The main highway that links Slovyansk and the Russian border, a route crowded with trucks just a few weeks ago, is deserted. In places the tarmac is chewed up by the impact of mortar fire. But once in a while an ancient, battered car lurches onto the road from a farm-track. A family has escaped from Slovyansk, where water and electricity supplies are faltering and fresh food is getting more difficult to find.
The intentions of either side in this scattered war of attrition are hard to work out. Some Ukrainian analysts say that Russian President Vladimir Putin has what he wants already, a simmering insurgency that can be stoked any time Ukraine’s new leader, Petro Poroshenko, looks to deepen his country’s relationship with Europe and NATO. There seems to be no attempt from the Russian side to stem the growing flow of fighters crossing into Ukraine, and border clashes have intensified.
As for Kiev’s strategy, it’s unclear as of now whether it feel its “Anti-Terrorist Operation” can overcome the separatists or at least redress the military balance as a precursor to negotiations. What seems unlikely is that Poroshenko will accede to the demand of the Prime Minister of the self-declared Donetsk People’s Republic, Alexander Borodai, who told CNN there would be no talks until Ukrainian forces left the Donetsk and neighboring Luhansk regions.

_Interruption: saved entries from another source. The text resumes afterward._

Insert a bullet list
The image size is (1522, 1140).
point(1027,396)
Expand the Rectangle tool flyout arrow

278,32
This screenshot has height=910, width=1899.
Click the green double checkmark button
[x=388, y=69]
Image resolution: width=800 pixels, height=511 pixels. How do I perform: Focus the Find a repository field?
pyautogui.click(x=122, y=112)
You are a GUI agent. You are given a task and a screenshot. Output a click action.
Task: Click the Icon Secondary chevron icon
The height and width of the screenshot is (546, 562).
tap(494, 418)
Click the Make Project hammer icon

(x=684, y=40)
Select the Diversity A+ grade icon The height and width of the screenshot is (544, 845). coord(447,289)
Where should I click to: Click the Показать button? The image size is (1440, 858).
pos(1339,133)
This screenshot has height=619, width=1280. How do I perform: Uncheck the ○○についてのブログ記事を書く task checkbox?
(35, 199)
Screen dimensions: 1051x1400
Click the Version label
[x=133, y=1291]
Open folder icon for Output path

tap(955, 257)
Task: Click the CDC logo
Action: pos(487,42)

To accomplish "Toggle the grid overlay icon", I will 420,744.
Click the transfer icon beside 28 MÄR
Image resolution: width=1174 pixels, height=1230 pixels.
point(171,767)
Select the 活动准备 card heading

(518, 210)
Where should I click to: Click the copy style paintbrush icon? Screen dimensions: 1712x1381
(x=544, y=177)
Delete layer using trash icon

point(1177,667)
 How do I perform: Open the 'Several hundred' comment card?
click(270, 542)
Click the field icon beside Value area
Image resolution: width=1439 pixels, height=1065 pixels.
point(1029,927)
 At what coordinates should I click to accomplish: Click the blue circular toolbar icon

Poroshenko’s message to the east in his inauguration speech Saturday will be closely scrutinized, but even ordinary people in Donetsk are suspicious of him, noting his support as a candidate for a hard line against the separatists and his threat to send the army into the city. The new President’s message to the outside world will be equally critical, as he walks the tightrope between making Ukraine part of Europe – the dream, still unrealized, that brought thousands onto the streets of Kiev in February – and reassuring Russia that its interests in the neighborhood will be acknowledged. It is a reality he recognized when he told the Washington Post in April: “Without a direct dialogue with Russia, it will be impossible to create security.”
Creating security seems a long way off. On Thursday, a car raced out of Slovyansk and emptied a mother and her three young children on the main highway to be ferried somewhere safer. Drawing on a cigarette, the 30-something driver called Vladimir said they were not his relatives. He was just helping them escape.
“It’s hell down there,” he said, before jumping into his car to return.